Texto del documento —
• • • • • • •
Cualquier intento de aproximación a los resortes que movían el alma de Stanley Kubrick (1928-1999) no puede ser más que mera especulación. Entrevistas, declaraciones, conferencias de prensa, apariciones en programas de entretenimiento, fueron siempre ajenas al gran cineasta originario de Brooklyn y avecindado en Londres durante más de 30 años. Así, las posibles claves para descifrar a Kubrick están contenidas íntegramente en su cine, y algunas apuntan hacia una actitud muy personal respecto de la música.
En sus primeros largometrajes, Kubrick siguió una ruta musical más o menos convencional, trabajando con compositores como Gerald Fried, Alex North, Nelson Riddle y Laurie Johnson. Después, en 1968, asombró al mundo con esa obra maestra que es 2001: Odisea del espacio, que resultó al mismo tiempo una aventura audiovisual impresionante y una proposición intelectual de altos vuelos. Originalmente, Kubrick había encargado la partitura de 2001... al compositor Alex North, pero en las fases preliminares de edición utilizó como apoyo sonoro algunos trozos de música de concierto que había elegido como alternativa.
Durante ese proceso, Kubrick avanzó hacia la integración de un discurso musical muy complejo, de lecturas múltiples, y decidió finalmente quedarse con la música que había elegido, descartando la partitura de North. (Hace algunos años, el gran compositor cinematográfico Jerry Goldsmith rescató y grabó la composición original de Alex North para 2001: Odisea del espacio, que vale mucho la pena ser escuchada). Así, quienes nos hicimos cinéfilos en aquel tiempo quedamos totalmente fascinados por las inolvidables imágenes del estilizado ballet espacial acompañado por el Danubio azul, de Johann Strauss, y por la ominosa y poderosa presencia de la música de Gyrgy Ligeti que complementa algunos momentos especialmente dramáticos de la película. Pero, sin duda, el mayor impacto sonoro de 2001... está en la triple aparición de la introducción del poema sinfónico Así hablaba Zaratustra, de Richard Strauss, que gracias a Kubrick se convirtió en un sólido e improbable icono cultural.
• • • • • • •
Ejercicios propuestos —
1. Enumere los compositores con los que, según el texto sobre Kubrick y la música, trabajó el cineasta en sus primeros largometrajes.
2. Transcriba el pasaje del texto sobre Kubrick y la música que va desde "En sus primeros" hasta "elegido como alternativa.", ambos incluidos.

Datos proporcionados —
• • • • • • •
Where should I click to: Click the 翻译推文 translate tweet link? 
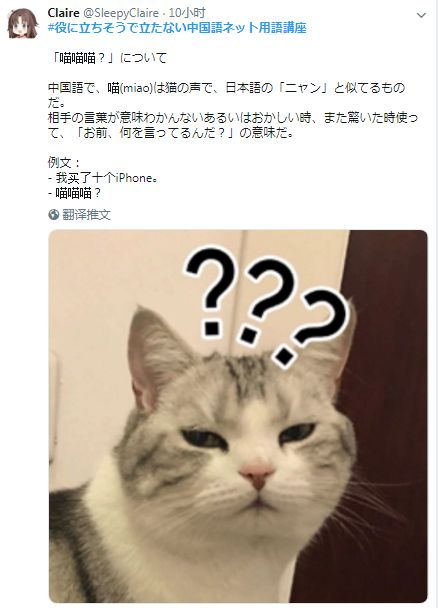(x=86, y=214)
• • • • • • •
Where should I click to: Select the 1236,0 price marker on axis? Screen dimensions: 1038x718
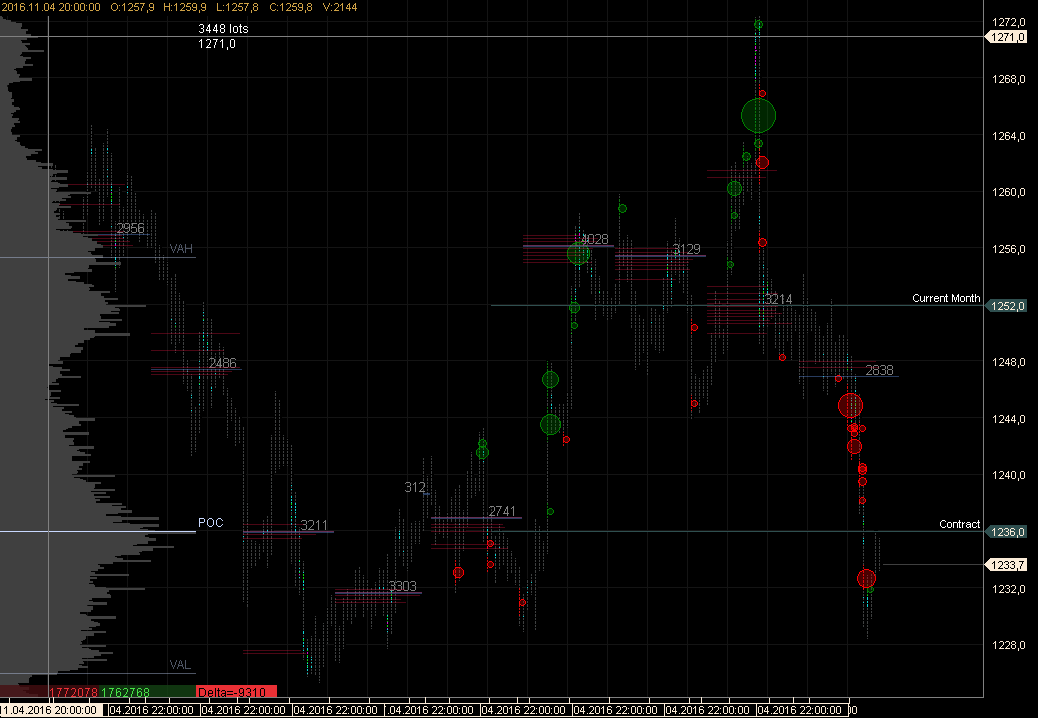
• • • • • • •
Soluciones —
1. Gerald Fried, Alex North, Nelson Riddle y Laurie Johnson.

2.
En sus primeros largometrajes, Kubrick siguió una ruta musical más o menos convencional, trabajando con compositores como Gerald Fried, Alex North, Nelson Riddle y Laurie Johnson. Después, en 1968, asombró al mundo con esa obra maestra que es 2001: Odisea del espacio, que resultó al mismo tiempo una aventura audiovisual impresionante y una proposición intelectual de altos vuelos. Originalmente, Kubrick había encargado la partitura de 2001... al compositor Alex North, pero en las fases preliminares de edición utilizó como apoyo sonoro algunos trozos de música de concierto que había elegido como alternativa.